_WHAT YOU SHOULD DO_:
From the data below, set down exactly the lines between the one holding "You are a computer-use agent. This" and the one holding "Navigate to Wallet", inclusive, and no others.

_RECORDS SUPPLIED_:
· · · · ·
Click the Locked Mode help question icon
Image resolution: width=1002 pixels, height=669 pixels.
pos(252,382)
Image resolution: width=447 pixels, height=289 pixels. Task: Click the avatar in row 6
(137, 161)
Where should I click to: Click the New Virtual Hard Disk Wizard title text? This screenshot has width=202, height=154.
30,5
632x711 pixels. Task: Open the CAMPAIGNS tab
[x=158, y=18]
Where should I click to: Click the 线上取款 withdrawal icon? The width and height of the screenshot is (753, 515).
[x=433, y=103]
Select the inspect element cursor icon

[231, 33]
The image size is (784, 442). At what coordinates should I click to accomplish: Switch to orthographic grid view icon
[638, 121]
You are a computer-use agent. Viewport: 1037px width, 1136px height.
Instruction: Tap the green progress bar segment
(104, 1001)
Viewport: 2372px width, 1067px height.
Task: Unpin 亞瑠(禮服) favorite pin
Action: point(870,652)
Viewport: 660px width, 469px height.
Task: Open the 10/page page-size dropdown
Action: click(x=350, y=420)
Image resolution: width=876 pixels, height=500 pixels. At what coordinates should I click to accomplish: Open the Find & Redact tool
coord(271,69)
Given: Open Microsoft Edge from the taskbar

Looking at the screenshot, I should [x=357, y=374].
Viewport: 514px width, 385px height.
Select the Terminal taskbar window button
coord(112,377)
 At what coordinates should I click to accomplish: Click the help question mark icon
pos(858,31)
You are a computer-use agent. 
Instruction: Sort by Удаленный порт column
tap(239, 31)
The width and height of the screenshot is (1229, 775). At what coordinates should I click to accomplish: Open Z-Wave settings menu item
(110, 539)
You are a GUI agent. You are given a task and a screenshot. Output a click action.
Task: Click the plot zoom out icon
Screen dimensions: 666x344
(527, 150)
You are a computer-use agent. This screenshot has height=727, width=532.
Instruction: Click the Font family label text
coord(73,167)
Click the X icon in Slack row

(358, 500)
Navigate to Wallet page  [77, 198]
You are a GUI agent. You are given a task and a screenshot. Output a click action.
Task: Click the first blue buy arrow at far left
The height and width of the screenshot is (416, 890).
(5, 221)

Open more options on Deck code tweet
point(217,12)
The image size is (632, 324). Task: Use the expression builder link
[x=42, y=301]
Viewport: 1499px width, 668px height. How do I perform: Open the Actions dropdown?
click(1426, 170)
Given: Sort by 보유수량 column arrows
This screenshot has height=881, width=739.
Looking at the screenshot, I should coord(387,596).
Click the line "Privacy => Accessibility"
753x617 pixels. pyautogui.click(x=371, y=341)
· · · · ·
_EXERCISE SOLUTION_:
You are a computer-use agent. This screenshot has height=727, width=532.
Instruction: Click the Font family label text
coord(73,167)
Click the X icon in Slack row

(358, 500)
Navigate to Wallet page  [77, 198]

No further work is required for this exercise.